The most according to the method in any one of claims 1 to 3, wherein, the chemically fragmenting of operation (a) and operation (c) be by The process carried out containing enzymatic compositions.

Method the most according to any one of claim 1 to 4, wherein, the chemically fragmenting of operation (a) carries out 10 minutes ~ 60 Minute.

Method the most according to any one of claim 1 to 5, wherein, the physics of operation (b) is broken carries out 10 seconds ~ 3 points Clock.

Method the most according to any one of claim 1 to 6, wherein, the chemically fragmenting of operation (c) carries out 10 minutes ~ 60 Minute.

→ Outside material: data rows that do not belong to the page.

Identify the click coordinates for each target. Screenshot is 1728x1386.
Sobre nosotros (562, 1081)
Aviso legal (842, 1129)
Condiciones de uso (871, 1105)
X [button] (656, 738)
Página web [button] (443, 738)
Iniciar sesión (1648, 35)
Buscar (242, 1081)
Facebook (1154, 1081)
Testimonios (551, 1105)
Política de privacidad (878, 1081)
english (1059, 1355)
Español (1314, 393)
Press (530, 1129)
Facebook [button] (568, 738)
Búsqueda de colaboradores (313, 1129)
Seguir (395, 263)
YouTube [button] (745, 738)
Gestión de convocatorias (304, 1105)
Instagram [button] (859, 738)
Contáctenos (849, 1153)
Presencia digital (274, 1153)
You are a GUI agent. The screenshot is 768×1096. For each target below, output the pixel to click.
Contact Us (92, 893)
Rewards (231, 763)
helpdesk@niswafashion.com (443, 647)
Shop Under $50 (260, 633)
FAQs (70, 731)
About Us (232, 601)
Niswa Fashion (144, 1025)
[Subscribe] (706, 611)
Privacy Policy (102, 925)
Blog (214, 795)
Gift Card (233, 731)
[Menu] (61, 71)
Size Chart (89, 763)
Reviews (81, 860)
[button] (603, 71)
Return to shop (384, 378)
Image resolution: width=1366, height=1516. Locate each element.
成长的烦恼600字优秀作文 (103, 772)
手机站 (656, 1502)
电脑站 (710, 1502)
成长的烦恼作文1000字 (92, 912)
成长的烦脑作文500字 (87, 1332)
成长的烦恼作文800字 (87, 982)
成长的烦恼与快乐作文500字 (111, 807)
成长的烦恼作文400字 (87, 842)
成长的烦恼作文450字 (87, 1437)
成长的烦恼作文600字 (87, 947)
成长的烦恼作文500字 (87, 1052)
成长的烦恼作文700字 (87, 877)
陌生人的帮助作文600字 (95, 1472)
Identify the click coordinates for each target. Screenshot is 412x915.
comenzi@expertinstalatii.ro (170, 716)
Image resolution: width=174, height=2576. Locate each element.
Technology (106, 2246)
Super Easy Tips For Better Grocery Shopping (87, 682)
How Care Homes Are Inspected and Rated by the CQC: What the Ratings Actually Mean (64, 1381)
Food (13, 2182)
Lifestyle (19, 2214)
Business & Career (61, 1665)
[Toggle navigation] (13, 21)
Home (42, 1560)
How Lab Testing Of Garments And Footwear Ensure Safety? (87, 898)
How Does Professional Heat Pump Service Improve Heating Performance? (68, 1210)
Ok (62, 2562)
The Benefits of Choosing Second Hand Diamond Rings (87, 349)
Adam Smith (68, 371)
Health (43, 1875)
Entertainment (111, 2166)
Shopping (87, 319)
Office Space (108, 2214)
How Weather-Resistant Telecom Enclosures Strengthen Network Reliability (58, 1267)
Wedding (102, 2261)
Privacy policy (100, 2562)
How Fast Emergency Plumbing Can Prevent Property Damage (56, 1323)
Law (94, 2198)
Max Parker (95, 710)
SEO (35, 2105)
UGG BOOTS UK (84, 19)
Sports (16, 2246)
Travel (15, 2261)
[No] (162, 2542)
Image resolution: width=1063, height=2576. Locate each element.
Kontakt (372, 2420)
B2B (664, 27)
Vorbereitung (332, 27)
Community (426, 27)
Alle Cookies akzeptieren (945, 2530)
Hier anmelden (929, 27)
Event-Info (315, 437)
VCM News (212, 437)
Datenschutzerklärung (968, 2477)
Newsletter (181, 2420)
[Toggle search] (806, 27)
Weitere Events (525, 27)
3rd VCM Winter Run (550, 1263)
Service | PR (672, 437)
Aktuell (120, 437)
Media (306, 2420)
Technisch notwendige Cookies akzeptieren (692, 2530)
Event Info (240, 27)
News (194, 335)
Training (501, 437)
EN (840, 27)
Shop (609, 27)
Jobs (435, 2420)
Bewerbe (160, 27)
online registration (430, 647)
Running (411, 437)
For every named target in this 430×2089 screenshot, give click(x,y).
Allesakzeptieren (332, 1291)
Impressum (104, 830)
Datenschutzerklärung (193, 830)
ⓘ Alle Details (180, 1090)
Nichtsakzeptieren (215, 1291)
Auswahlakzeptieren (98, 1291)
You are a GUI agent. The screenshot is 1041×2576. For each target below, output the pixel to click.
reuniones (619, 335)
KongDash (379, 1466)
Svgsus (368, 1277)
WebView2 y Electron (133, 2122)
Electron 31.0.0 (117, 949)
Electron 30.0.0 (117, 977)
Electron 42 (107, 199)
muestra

Method the most according to any one of claim 1 to 7, wherein, also includes by operation (c) or the examination of (d) gained Sample is cultivated on the support, it is thus achieved that be attached to the operation of the cell of holder.

9. evaluating the medicine method to the antitumaous effect of cancerous cell, wherein, the method includes using in claim 1 ~ 8 arbitrary The cancerous cell that method described in Xiang obtains is cultivated, and makes medicine act on the operation of the cancerous cell after cultivation.

10. evaluating the medicine method to the antitumaous effect of cancerous cell, wherein, the method includes to appoint in employing claim 1 ~ 8 The cancerous cell that one described method obtains is embedded in drip in block gel and cultivates, and makes medicine act on the cancer after cultivation thin The operation of born of the same parents.